Asthma is also a multi-factorial disease. Contrary to popular opinion, it usually takes several factors to produce an attack. A sudden drop in temperature, seasonal pollens, a variety of common allergens and irritants associated with our homes such as dust mites, pet saliva and fur, dampness, molds and fungi, unflued gas heating, open fires and tobacco smoke are all implicated in asthma attacks, as are outdoor air pollution and winter respiratory viruses.

Given that New Zealanders have one of the highest atopy, or allergy-sensitivity, rates in the world, it is perhaps not surprising there is so much asthma around. But if an asthma attack is provoked by some aspect of the biophysical or human environment, it seems a great irony that most of the research into its causes over the past few decades has concentrated on investigating pathological processes and mechanisms.

It is, as one observer remarked, as if those wishing to discover the cause of scurvy had concentrated on the pathological changes in the gums of sailors. Doubtless this may have thrown up some interesting facts, but it is unlikely the actual causes of scurvy would have been among them.

In New Zealand, asthma probably costs the community $1 billion a year in medical treatment, medications, and days of lost productivity and schooling. To the individual sufferer and his or her family, the social and economic costs can be a substantial burden. Possibly, families with an asthmatic child may spend between 10 and 15 per cent of their family income annually on medical treatment and day-to-day management.

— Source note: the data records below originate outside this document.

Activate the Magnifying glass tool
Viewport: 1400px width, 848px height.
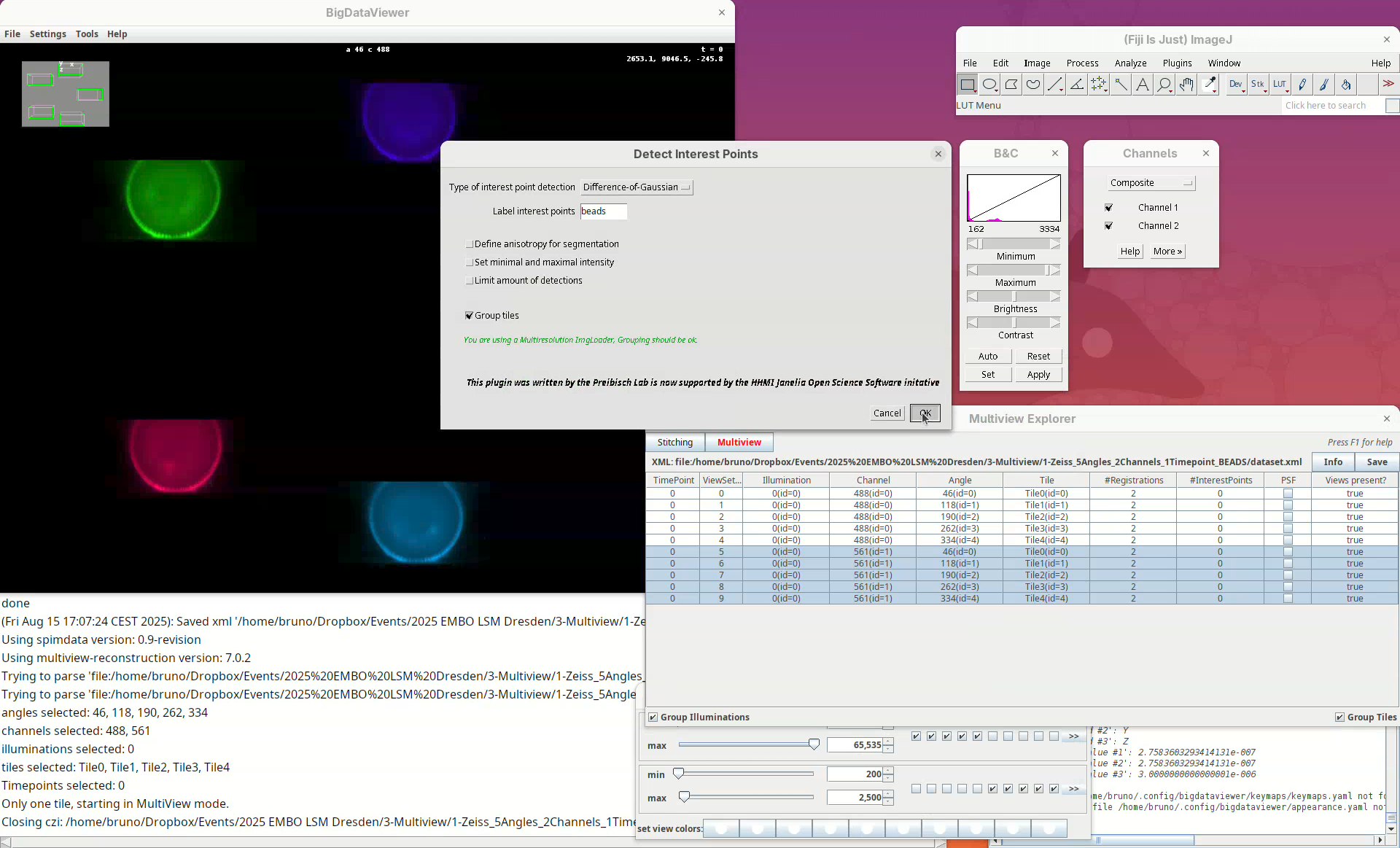pyautogui.click(x=1164, y=85)
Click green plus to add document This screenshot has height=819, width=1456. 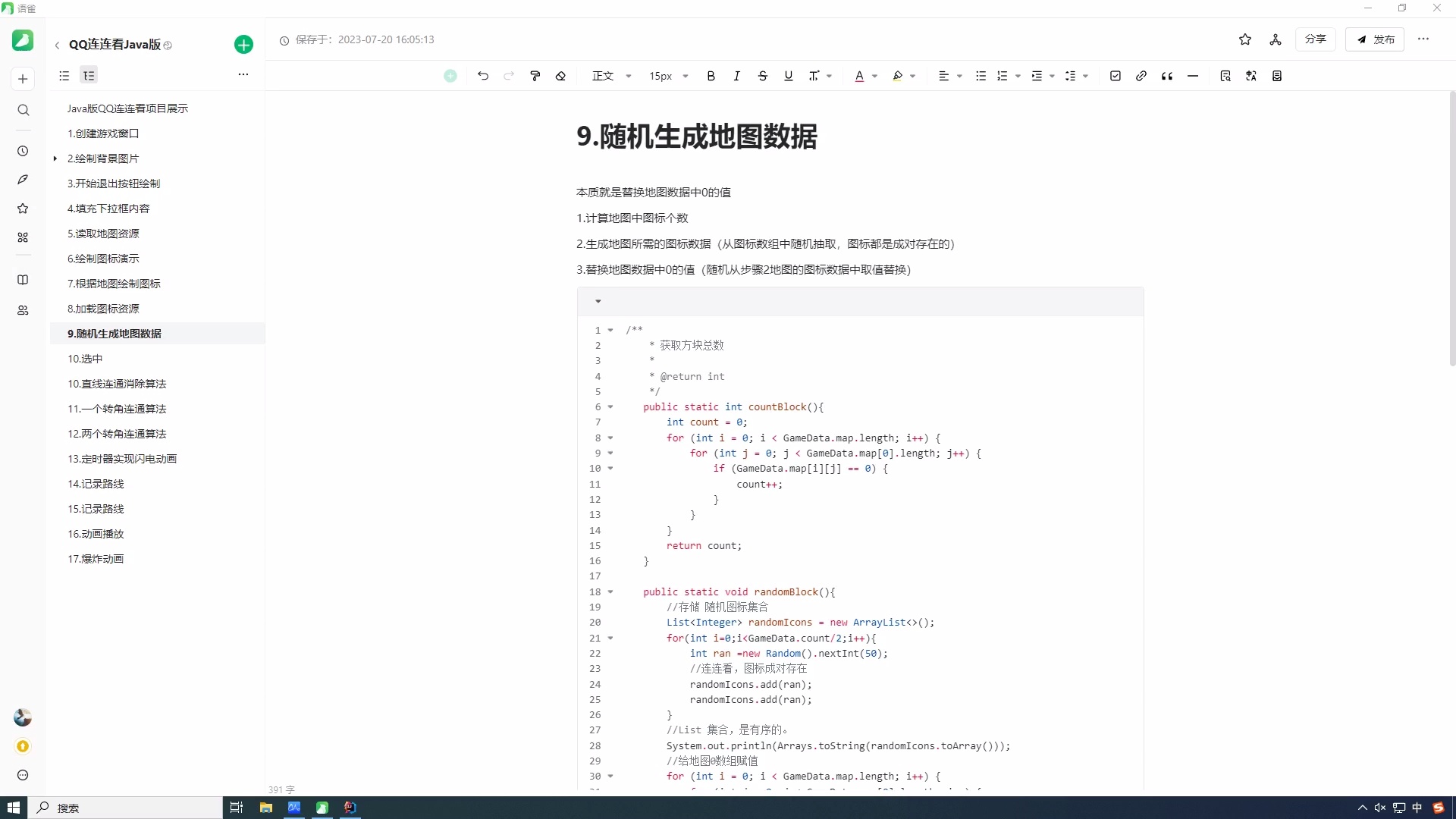click(243, 45)
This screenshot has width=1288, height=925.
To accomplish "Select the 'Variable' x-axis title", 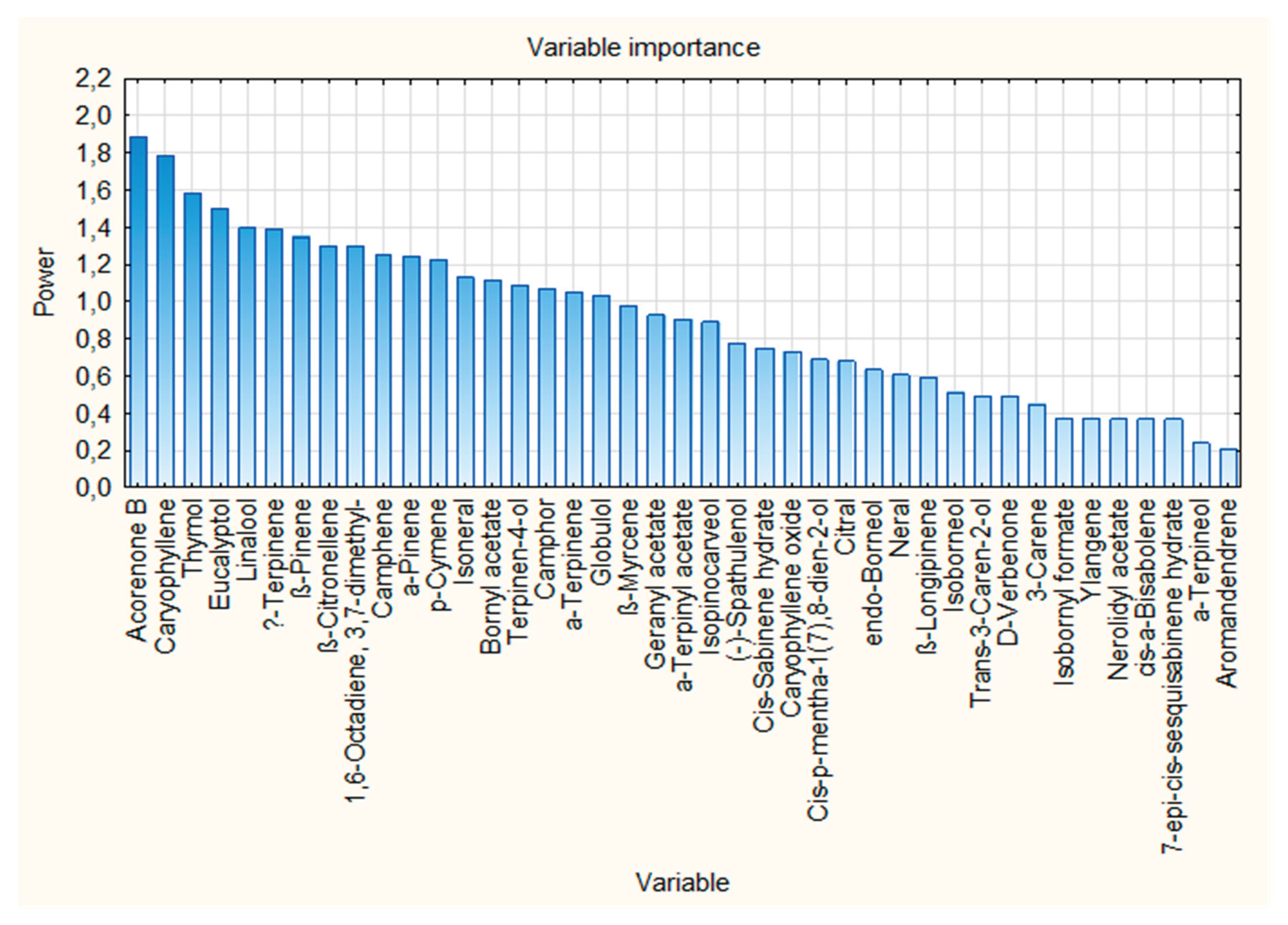I will click(x=682, y=882).
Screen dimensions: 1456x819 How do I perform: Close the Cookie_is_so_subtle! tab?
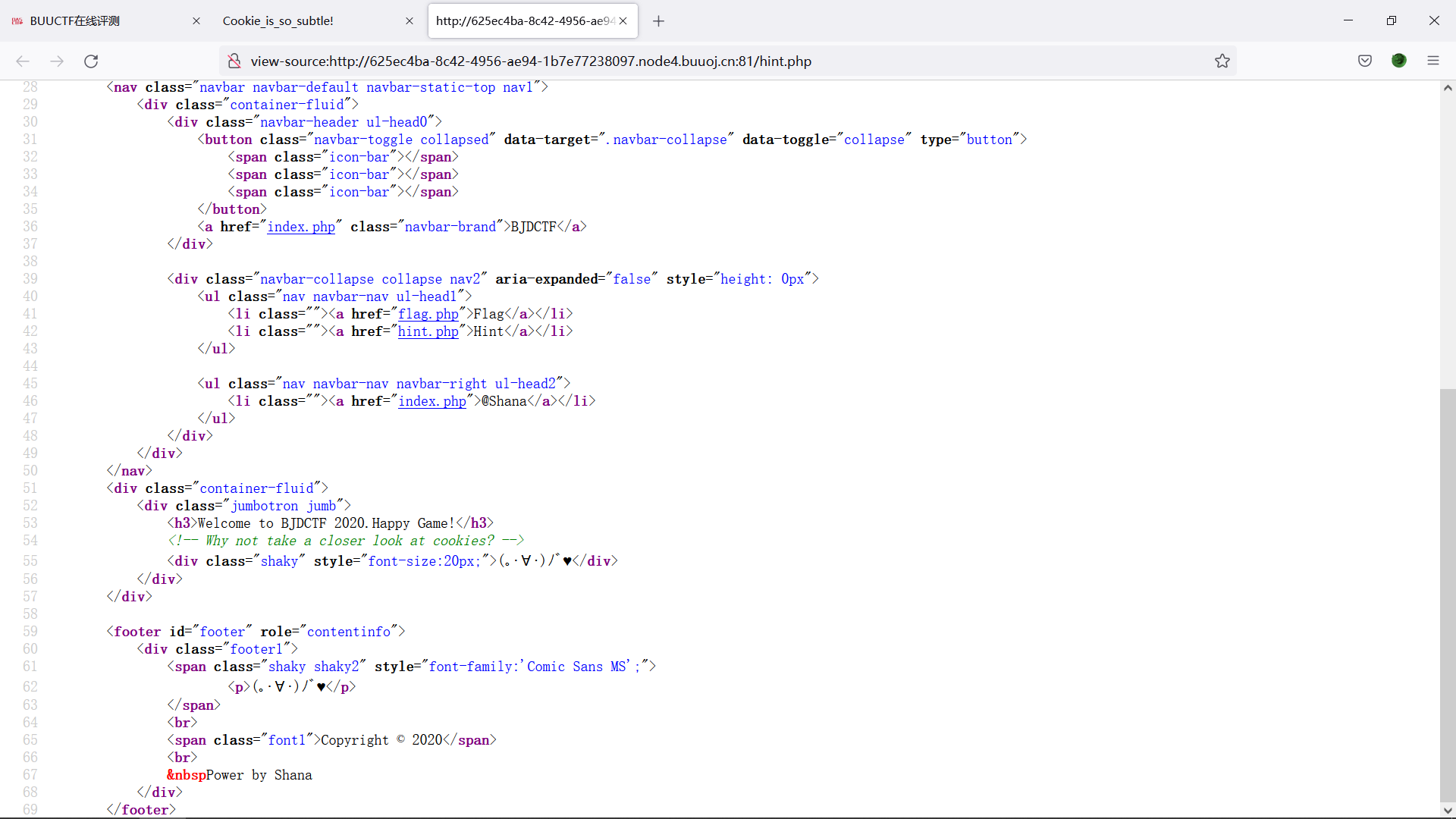pos(410,21)
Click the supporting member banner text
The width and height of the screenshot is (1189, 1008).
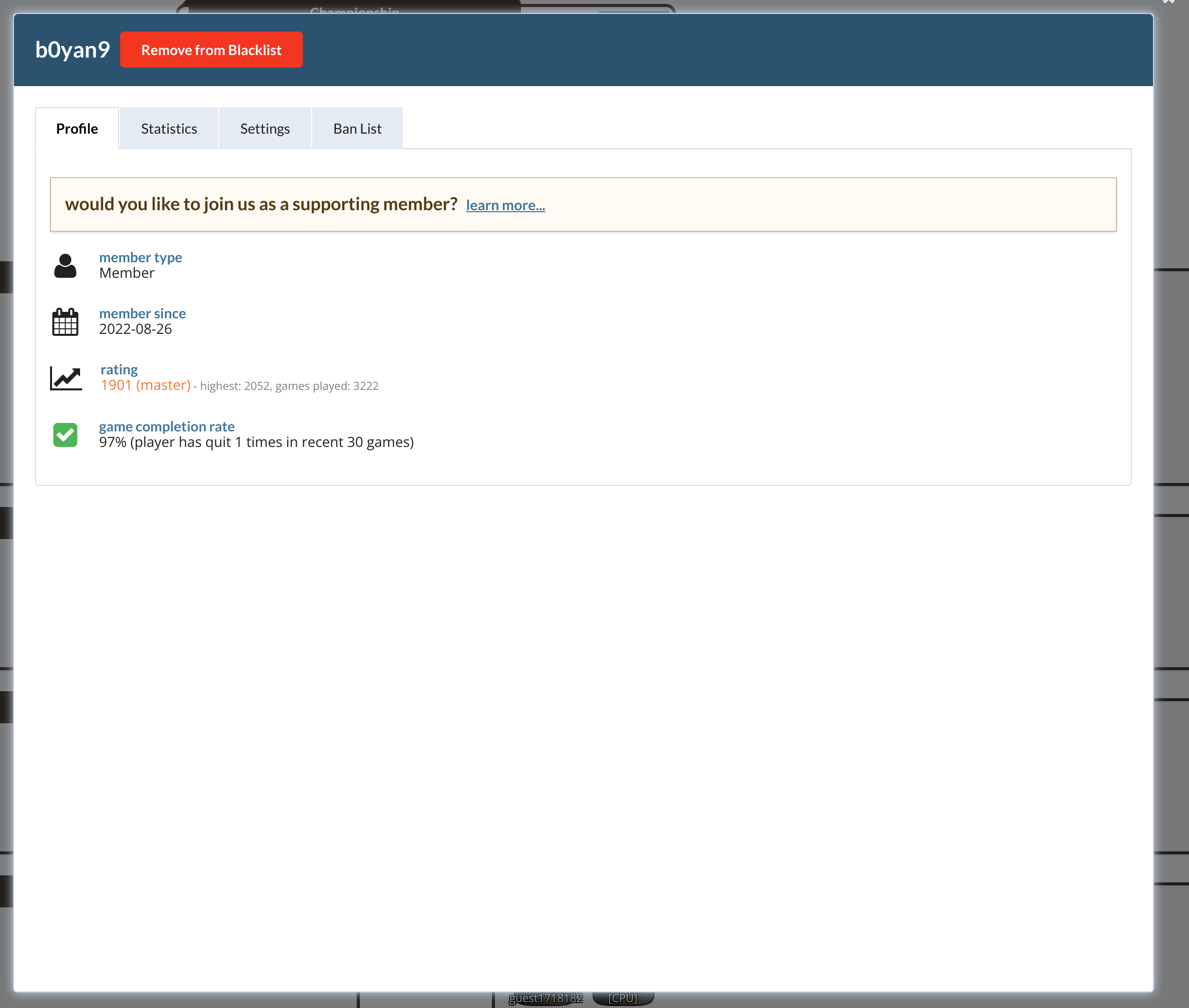click(x=261, y=204)
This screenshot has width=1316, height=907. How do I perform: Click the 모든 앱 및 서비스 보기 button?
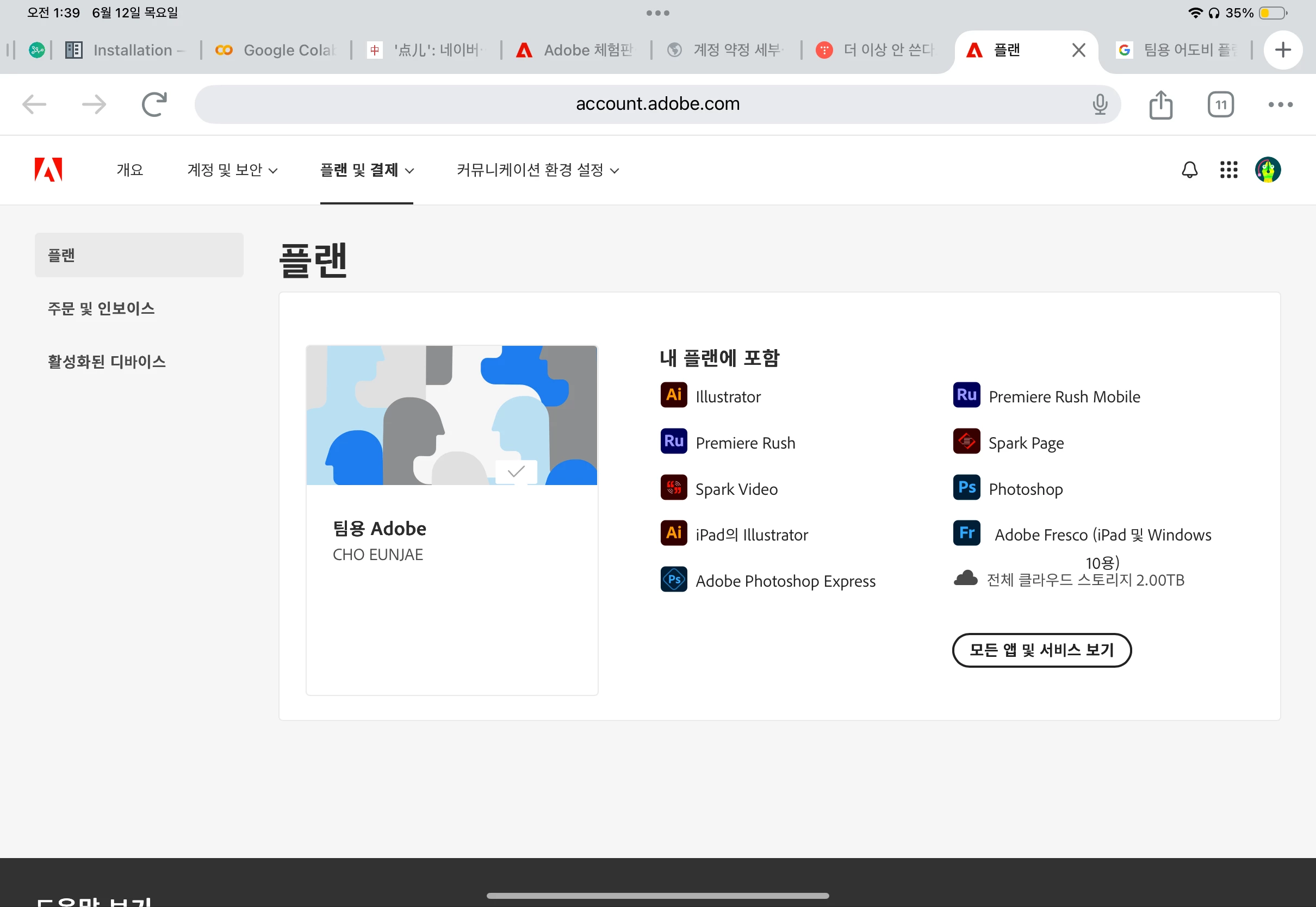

The social costs run deeper. Children who suffer from asthma have higher levels of sick days at home than do other children, as well as being called upon to modify their lifestyle. This places considerable burdens on the carer, who often must take days off work and devote considerable time and resources to looking after a sufferer.

There would also seem little doubt that loss of schooling days may have wide-ranging effects on achievement levels, as well as on patterns of socialisation.

Interestingly, unlike most diseases, asthma does not seem to show any relationship between socio-economic status and prevalence. On the other hand, it is clear that sufferers from lower socio-economic groups do not have the same access to medications and health care, largely because of restricted financial resources. Maori and Pacific Islanders, in particular, seem to be the worse off for such access.

The ability to cope with asthma depends much on the sufferers' and their carers' attitude to health risk, their knowledge and understanding of asthma and its management, their ability to recognise attacks, and the resources they can marshal to be able to intervene and manage such situations.

Unfortunately, it would appear there is a woeful understanding of asthma and its management in the community. Until we have a better understanding of the disease, the onus of day-to-day management will continue to fall on the sufferer and their carers, and this will require a far better community understanding of the disease and the factors that produce an attack.

To achieve this will require a partnership between those with asthma, those who care for them, the health system and the Government. In particular, we need a strategy to raise public awareness about asthma, particularly about how to recognise an attack, what factors might provoke an attack and what to do about it. We also need a health system that delivers the required medication and management plans, and a Government which makes such things readily accessible to all people regardless of their financial resources.

* Professor Peter Curson is director of the health studies programme at Macquarie University, New South Wales.